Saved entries
——
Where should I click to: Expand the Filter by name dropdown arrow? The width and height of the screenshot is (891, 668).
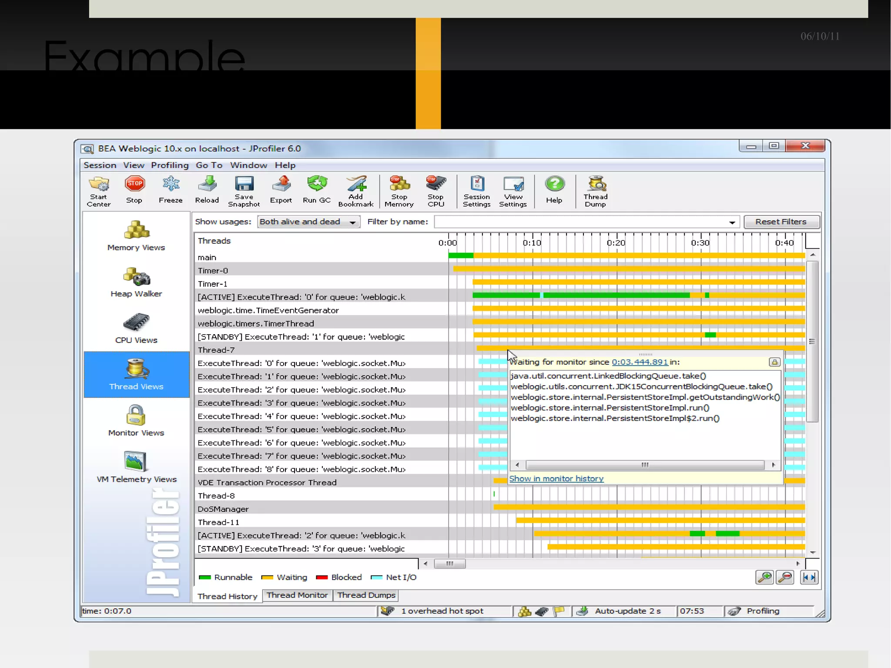tap(732, 222)
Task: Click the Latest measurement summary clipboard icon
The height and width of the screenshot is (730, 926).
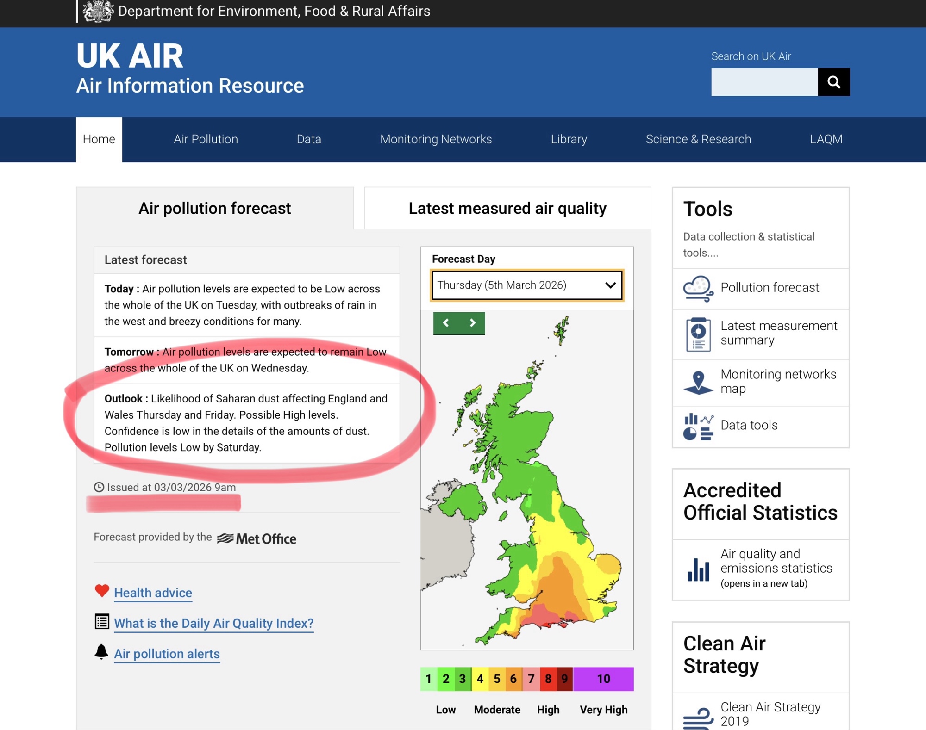Action: pos(698,334)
——
*PROBLEM STATEMENT:* Your reply must hold only the lines from the line containing "Task: Click the" through the end of the records above, written out exactly, both ends included, with no pictures, please.

*SOLUTION TO THIS TASK:*
Task: Click the Latest measurement summary clipboard icon
The height and width of the screenshot is (730, 926).
Action: pos(698,334)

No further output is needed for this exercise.